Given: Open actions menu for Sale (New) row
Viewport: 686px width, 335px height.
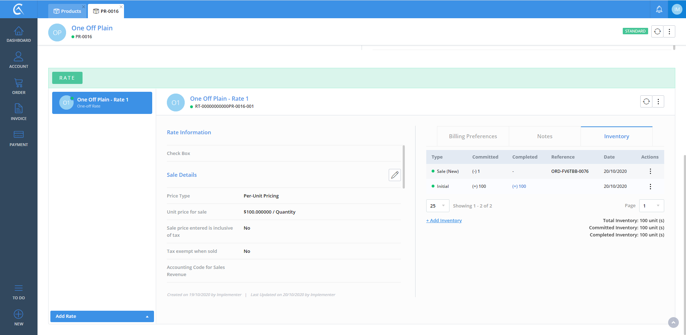Looking at the screenshot, I should pos(650,171).
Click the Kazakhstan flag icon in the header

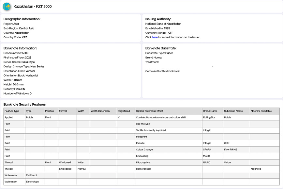7,6
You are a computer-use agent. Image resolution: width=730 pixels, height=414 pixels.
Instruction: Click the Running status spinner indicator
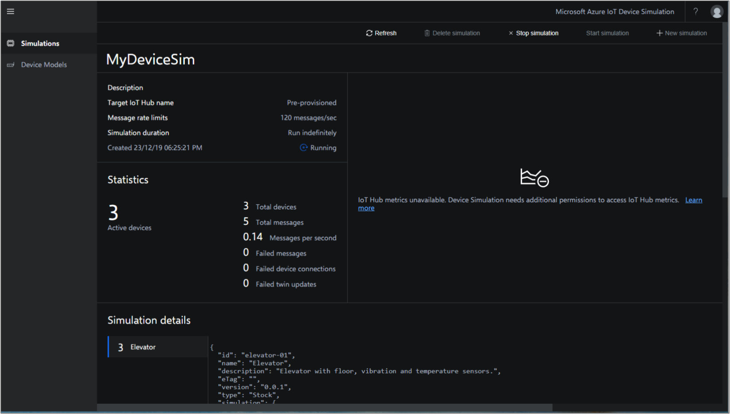(304, 147)
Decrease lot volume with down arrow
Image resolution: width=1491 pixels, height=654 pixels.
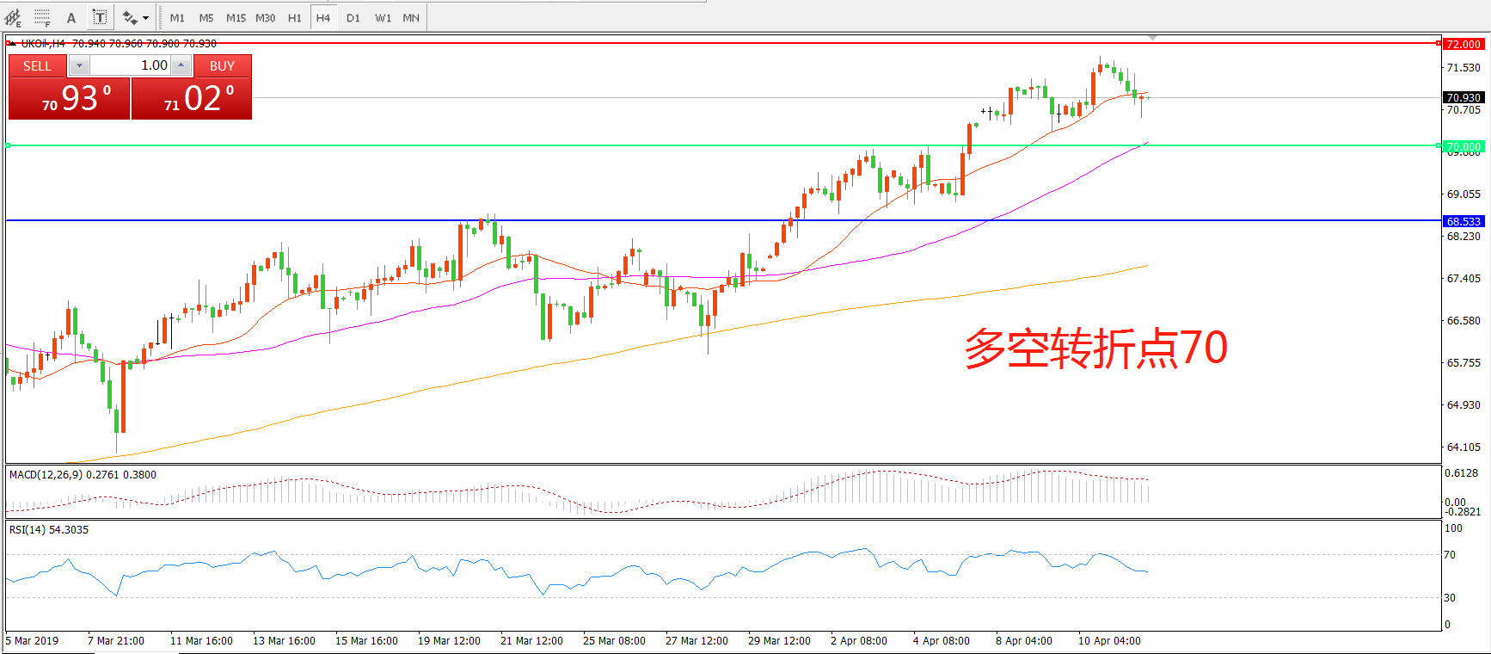tap(79, 65)
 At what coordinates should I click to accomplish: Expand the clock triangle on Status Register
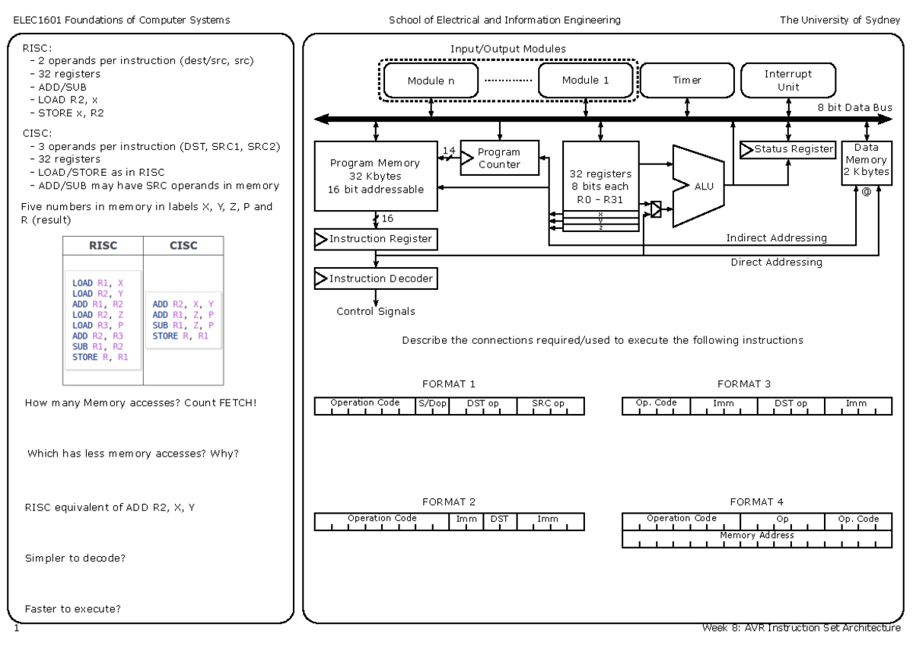(746, 150)
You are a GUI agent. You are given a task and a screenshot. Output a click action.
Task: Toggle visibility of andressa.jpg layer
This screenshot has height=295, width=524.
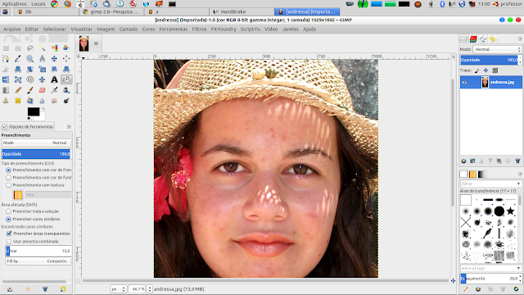pyautogui.click(x=464, y=82)
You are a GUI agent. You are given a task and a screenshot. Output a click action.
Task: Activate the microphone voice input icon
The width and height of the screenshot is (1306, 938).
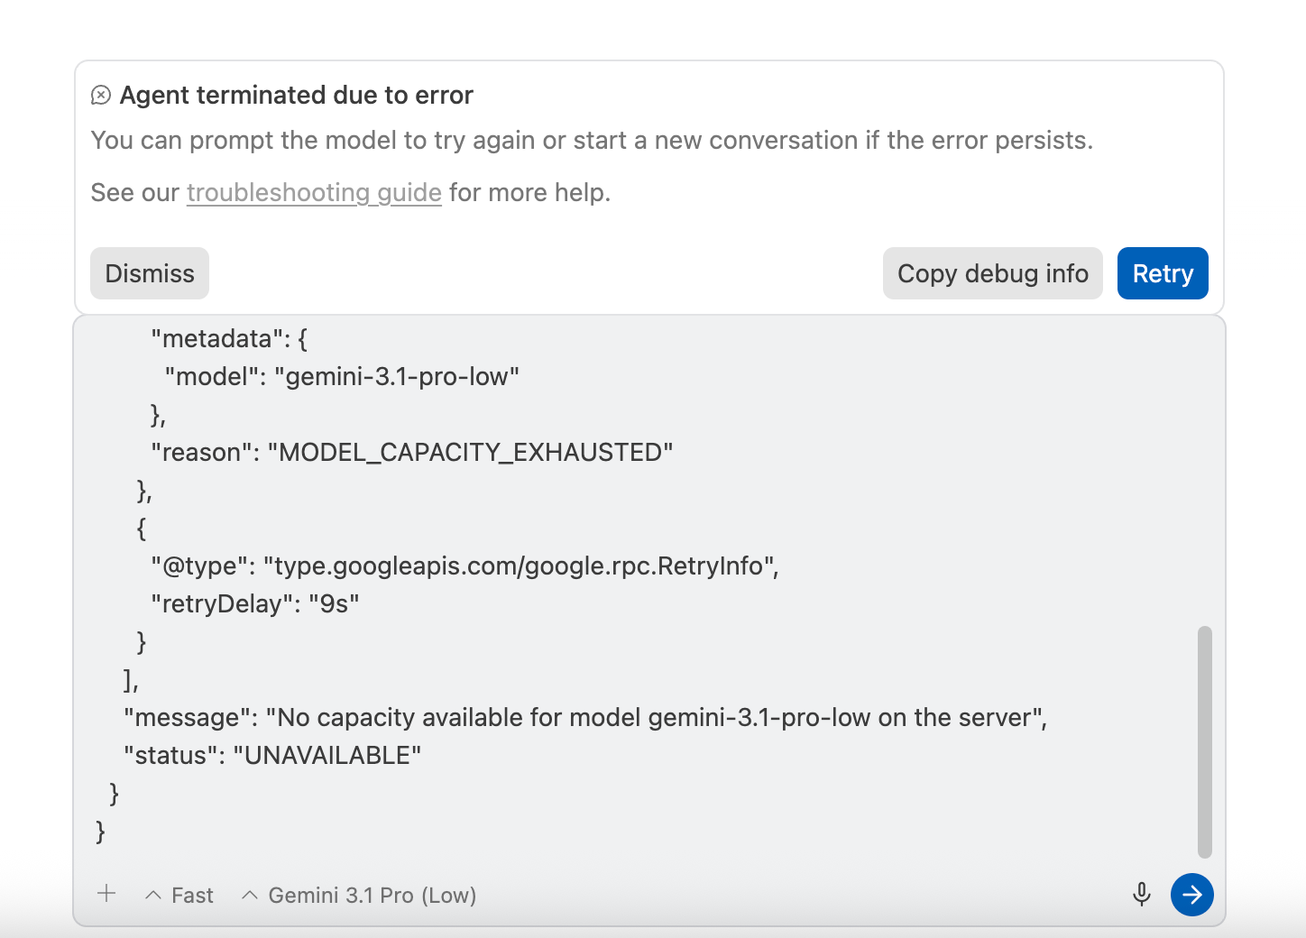[x=1142, y=895]
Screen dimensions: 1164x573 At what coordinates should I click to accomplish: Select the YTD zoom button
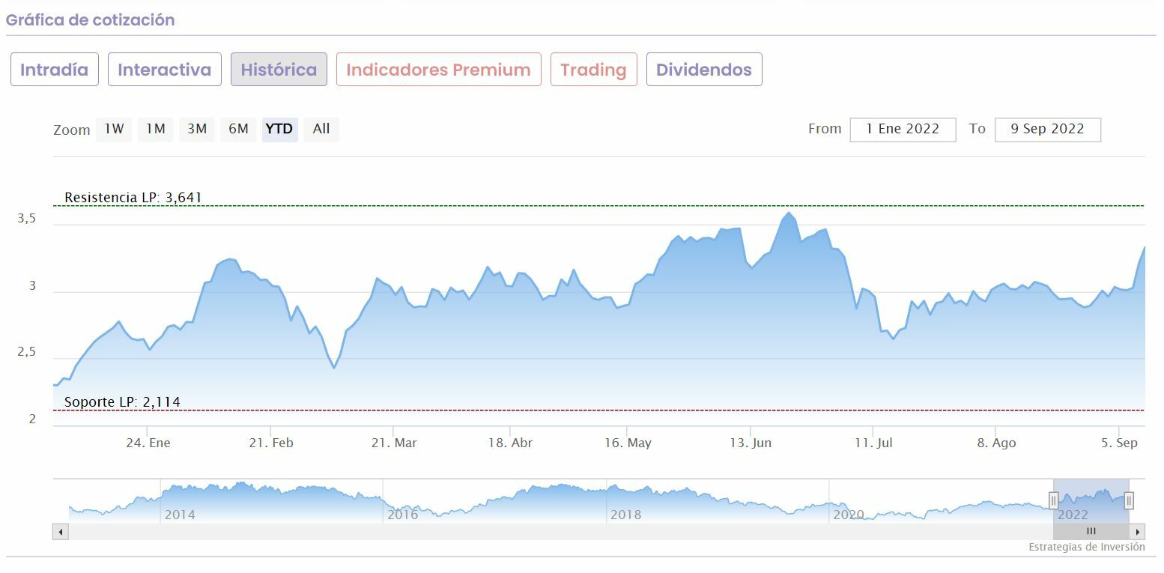pyautogui.click(x=279, y=129)
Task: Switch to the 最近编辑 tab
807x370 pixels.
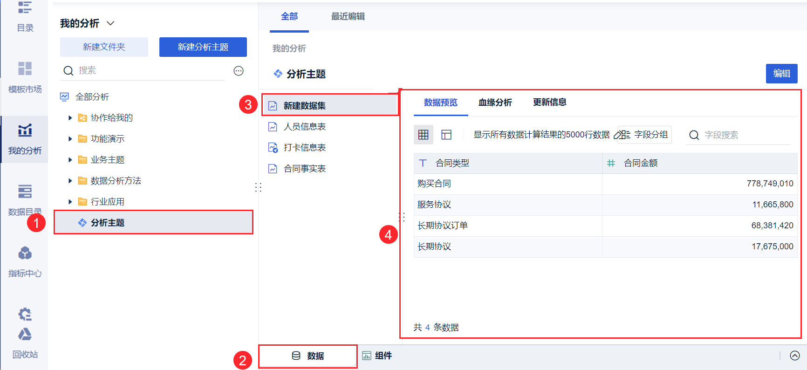Action: pos(348,16)
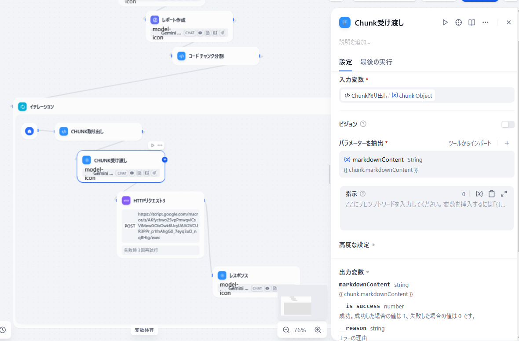This screenshot has width=519, height=341.
Task: Open help tooltip next to ビジョン
Action: click(363, 124)
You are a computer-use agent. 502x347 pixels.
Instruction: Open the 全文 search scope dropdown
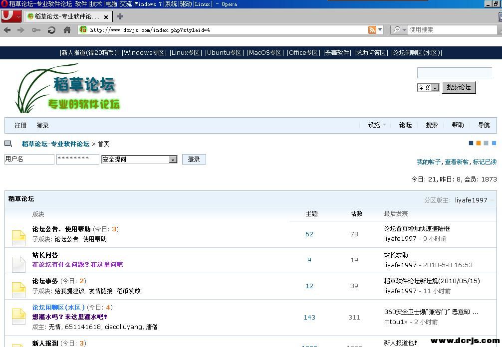[x=435, y=88]
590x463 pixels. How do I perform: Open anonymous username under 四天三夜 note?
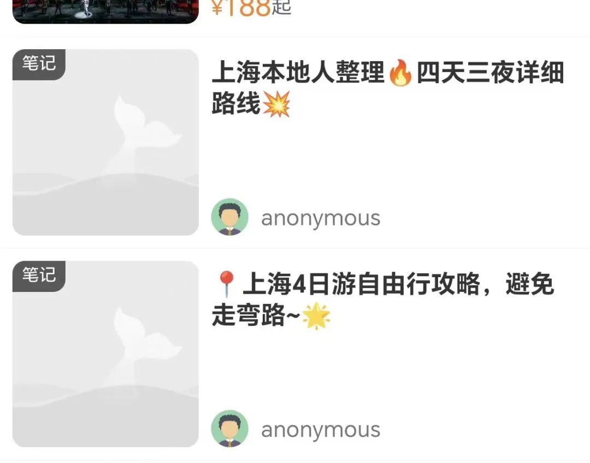[x=321, y=218]
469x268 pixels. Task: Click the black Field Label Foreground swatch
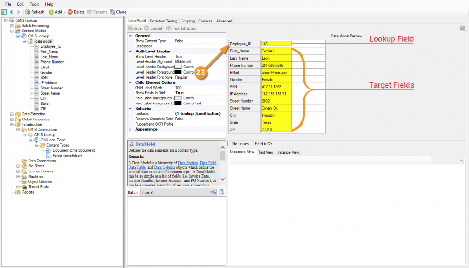tap(178, 103)
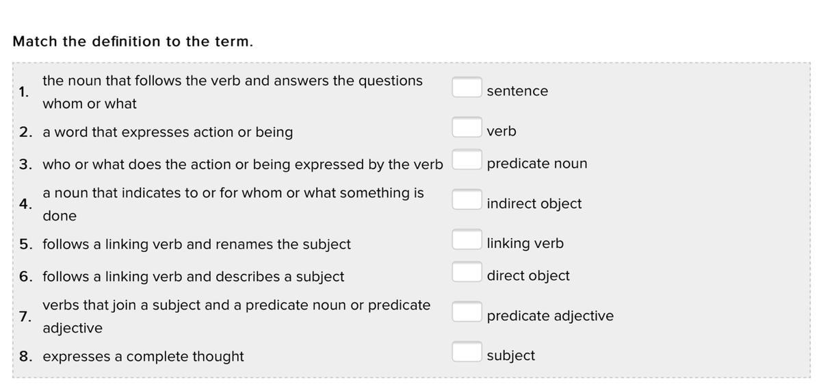Focus the box beside "predicate adjective"
This screenshot has height=391, width=821.
tap(467, 312)
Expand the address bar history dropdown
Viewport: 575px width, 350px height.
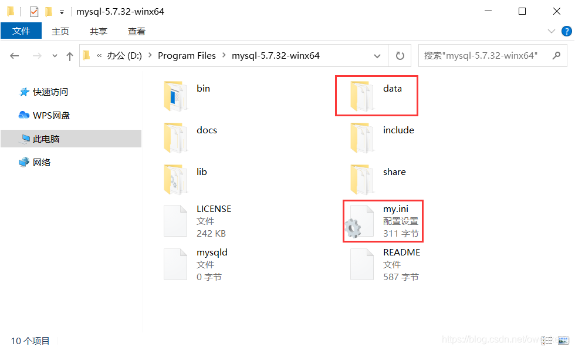coord(377,56)
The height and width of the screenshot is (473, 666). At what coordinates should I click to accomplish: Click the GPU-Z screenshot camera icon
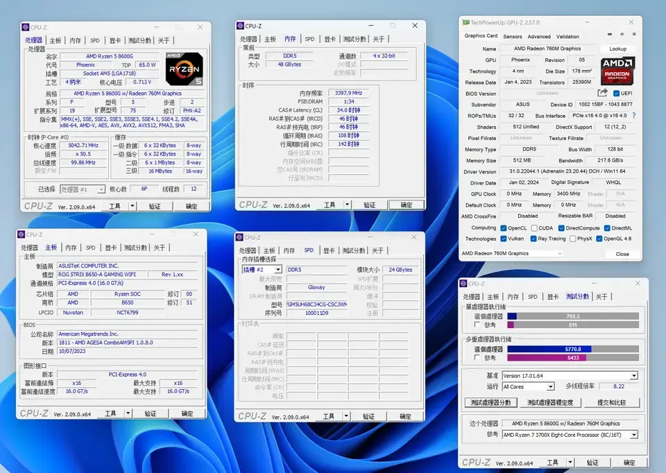coord(610,34)
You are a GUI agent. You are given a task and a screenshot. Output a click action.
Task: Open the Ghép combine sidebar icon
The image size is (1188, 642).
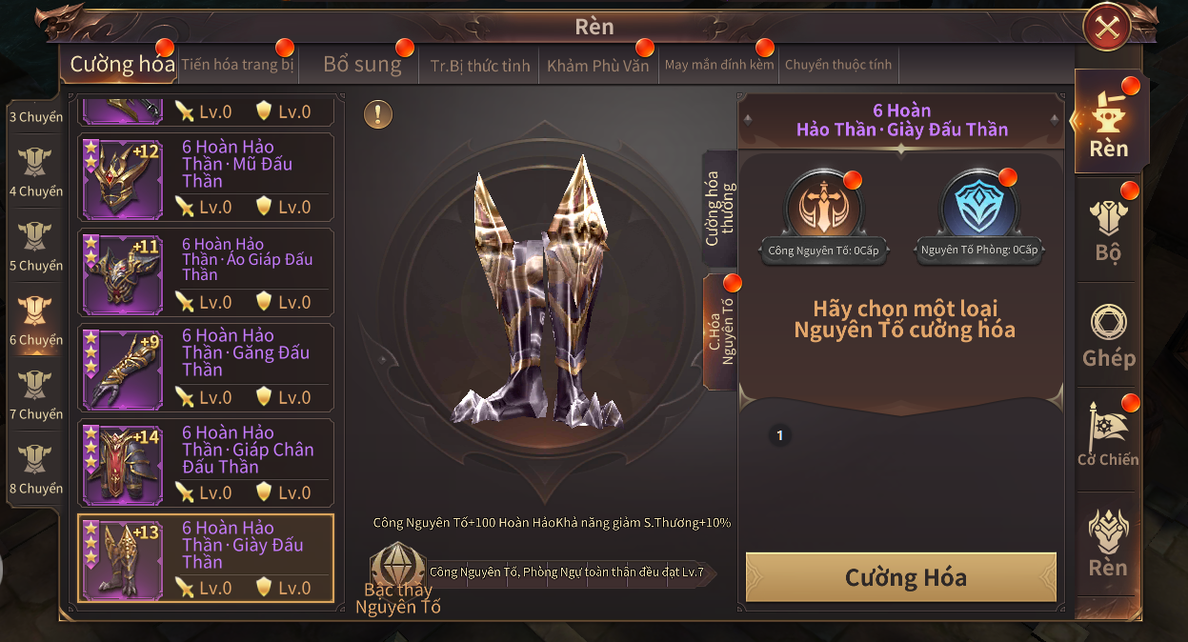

* * * *

* _Goal of the exercise_
Rewrite all the entries above, replacing "GUI agent" with "screen automation agent" and leaving everything else unchanged. Omit the pictures from your answer.

* _Worked answer_
Given: Open actions menu for Sale (New) row
Viewport: 686px width, 335px height.
Looking at the screenshot, I should pos(650,171).
Click the Kazakhstan flag icon in the header

7,6
You are a computer-use agent. Image resolution: width=730 pixels, height=414 pixels.
Instruction: Click the Running status spinner indicator
(304, 147)
Decrease lot volume with down arrow
Image resolution: width=1491 pixels, height=654 pixels.
tap(79, 65)
 At what coordinates should I click to accomplish: Expand the clock triangle on Status Register
(746, 150)
You are a screen automation agent. You are given a task and a screenshot. Output a click action.
Task: Toggle visibility of andressa.jpg layer
This screenshot has height=295, width=524.
pyautogui.click(x=464, y=82)
You are a screen automation agent. You are given a task and a screenshot. Output a click action.
Task: Activate the microphone voice input icon
The width and height of the screenshot is (1306, 938).
[x=1142, y=895]
Screen dimensions: 1164x573 At what coordinates should I click to accomplish: Select the YTD zoom button
pyautogui.click(x=279, y=129)
Task: Switch to the 最近编辑 tab
807x370 pixels.
Action: pos(348,16)
This screenshot has width=519, height=341.
Task: Open help tooltip next to ビジョン
Action: click(363, 124)
You are a computer-use agent. 502x347 pixels.
Instruction: Open the 全文 search scope dropdown
[x=435, y=88]
590x463 pixels. How do I perform: Open anonymous username under 四天三夜 note?
[x=321, y=218]
469x268 pixels. Task: Click the black Field Label Foreground swatch
tap(178, 103)
Focus the box beside "predicate adjective"
This screenshot has height=391, width=821.
tap(467, 312)
Expand the address bar history dropdown
Viewport: 575px width, 350px height.
coord(377,56)
The height and width of the screenshot is (473, 666). At what coordinates should I click to accomplish: Click the GPU-Z screenshot camera icon
coord(610,34)
You are a screen automation agent. You are given a task and a screenshot. Output a click action.
Task: Open the Ghép combine sidebar icon
The image size is (1188, 642).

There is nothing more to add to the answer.